New Definition of 'Middle Class' in U.S. to Apply in 2017

STEVEN LISBERGER - JUNE 30, 2016
Over five days experts gathered at the historic Mount Washington Hotel, located in Bretton Woods, NH, where in 1944 modern economics was born. Their task was to determine - once and for all - a definition of ‘middle class’. “There’s surprisingly little agreement, not just among academics, but also policymakers, which is a problem,” said Mani Ratnam, a research fellow of the Lawrence J. Breckenridge Institute, a long-time socioeconomic bellwether.  “For example, the poverty line provides a pretty clear lower-threshold, but we found in a study of 218 government-issued publications that the discrepancy for upper threshold could be as much as fifty thousand dollars a year.”  Or twice the income of a family of four living at the poverty line.
Convening last Sunday, June 26, the national leaders on the issue fell into a routine of breakout meetings in the morning, followed by full-assembly lunch meetings in the Rosebrook section of the Hotel, looking out onto the mountains. “It was some of the best food I’ve ever had,” said Chen Kaige, Nobel-laureate and Economics Professor Emeritus at Duke. “After the spectacular meals, instead of afternoon sessions, we usually didn’t have any energy, and just went back to our rooms.”
It was the second-to-last day when the breakthrough came, fittingly while in the Rosebrook. “I was sitting next to Elsa Morante,” an independent researcher who published The Middle (Class) Way in 2009, “and noticed she was taking a picture of her lobster baked with gruyere and new potato shavings. That’s when I hit upon the definition we’d all been looking for in charts and statistics for four days.” 
With great excitement, according to the fellow members, the idea was shouted across the room to the conference head by Alex Mackendrick, the man sitting next to Morante’s lobster-doting photography: “Food porn!” “And with those two words, the room erupted,” he recalls. 
About half an hour was spent wrangling over the new official definition, to be implemented in all U.S. publications starting in January of 2017. The main contention was whether you qualified as ‘middle class’ by being able to afford taking food porn pictures at restaurants or if you had to produce the salivating-worthy dishes - and pics - at home. “There was definitely a pro-restaurant faction,” Kaige disclosed. “I was one of them!” But in the end, the at-home delegation won out. To be properly middle class in America means you must have the means, know-how, and camera filters to pull off food porn in your own kitchen. The conference attendees upheld the motion almost unanimously, 136-14.

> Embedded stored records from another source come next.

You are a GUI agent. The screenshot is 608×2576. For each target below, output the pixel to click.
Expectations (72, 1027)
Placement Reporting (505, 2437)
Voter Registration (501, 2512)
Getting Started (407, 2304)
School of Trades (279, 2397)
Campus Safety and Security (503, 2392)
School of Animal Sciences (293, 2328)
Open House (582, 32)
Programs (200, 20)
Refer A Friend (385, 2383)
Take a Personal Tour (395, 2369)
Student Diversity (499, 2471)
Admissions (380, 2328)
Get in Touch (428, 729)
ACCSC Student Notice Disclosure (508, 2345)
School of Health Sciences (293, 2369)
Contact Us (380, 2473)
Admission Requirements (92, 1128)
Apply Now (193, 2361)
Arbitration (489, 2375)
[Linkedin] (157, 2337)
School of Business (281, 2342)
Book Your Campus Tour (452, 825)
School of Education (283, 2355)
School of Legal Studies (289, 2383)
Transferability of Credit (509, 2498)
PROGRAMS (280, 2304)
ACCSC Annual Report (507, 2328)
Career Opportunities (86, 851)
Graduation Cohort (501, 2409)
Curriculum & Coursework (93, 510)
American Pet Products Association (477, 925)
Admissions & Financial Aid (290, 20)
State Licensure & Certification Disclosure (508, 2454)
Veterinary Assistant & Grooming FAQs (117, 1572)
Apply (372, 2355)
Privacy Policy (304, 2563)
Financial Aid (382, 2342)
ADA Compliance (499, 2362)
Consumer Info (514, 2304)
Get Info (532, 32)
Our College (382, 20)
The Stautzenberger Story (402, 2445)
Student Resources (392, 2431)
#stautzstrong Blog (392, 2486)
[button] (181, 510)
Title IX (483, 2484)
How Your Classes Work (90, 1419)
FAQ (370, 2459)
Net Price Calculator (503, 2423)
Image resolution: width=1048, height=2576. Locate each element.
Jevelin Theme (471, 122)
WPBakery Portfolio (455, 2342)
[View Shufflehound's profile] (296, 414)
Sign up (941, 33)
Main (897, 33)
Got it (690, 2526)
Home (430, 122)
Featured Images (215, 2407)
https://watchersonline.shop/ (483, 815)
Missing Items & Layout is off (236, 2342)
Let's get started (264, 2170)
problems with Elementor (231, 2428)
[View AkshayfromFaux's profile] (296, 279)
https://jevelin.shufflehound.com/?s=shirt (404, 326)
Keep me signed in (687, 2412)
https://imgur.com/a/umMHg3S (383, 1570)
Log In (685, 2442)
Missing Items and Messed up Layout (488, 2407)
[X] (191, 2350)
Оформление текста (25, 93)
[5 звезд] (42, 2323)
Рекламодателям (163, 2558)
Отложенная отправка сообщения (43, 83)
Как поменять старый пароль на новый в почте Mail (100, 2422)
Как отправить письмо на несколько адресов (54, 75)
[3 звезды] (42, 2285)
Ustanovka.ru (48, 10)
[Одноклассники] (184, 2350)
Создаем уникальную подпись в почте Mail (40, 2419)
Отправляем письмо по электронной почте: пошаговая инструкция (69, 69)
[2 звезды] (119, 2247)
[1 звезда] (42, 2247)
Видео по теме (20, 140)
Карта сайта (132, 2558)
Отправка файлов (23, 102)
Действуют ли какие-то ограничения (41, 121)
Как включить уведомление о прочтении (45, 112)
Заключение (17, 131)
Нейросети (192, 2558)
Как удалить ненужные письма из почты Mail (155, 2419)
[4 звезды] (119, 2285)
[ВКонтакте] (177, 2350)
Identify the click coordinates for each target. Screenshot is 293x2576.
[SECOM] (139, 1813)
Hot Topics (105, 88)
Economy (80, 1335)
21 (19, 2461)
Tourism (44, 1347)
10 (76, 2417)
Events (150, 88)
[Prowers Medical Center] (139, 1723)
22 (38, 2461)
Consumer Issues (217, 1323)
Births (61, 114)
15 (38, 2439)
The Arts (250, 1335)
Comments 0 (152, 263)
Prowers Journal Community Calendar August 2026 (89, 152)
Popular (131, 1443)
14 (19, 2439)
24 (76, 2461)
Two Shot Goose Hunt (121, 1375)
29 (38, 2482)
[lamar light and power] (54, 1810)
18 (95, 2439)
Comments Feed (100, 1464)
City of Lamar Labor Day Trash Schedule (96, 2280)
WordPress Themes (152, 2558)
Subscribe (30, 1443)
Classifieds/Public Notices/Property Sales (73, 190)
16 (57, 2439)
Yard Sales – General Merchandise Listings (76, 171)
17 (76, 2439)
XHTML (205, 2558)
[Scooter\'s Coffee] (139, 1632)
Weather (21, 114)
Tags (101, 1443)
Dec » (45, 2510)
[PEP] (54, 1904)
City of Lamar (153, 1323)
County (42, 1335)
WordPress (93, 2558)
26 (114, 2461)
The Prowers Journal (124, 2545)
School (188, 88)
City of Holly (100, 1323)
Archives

With the decision made, and rather hastily written up, the panel dispersed, to enjoy the “food comas” brought on by “a truly marvelous spread”. The final day of the conference was mainly spent in the Rosebrook. The White House, whose top representative at the “New Bretton Woods” was Deputy Treasury Secretary Al Jolson, issued a statement this afternoon. In it the President lauded a new definition which he said “will replace a confusing, and sometimes contradictory set of numbers” with “a common-sense understanding all Americans can get behind.”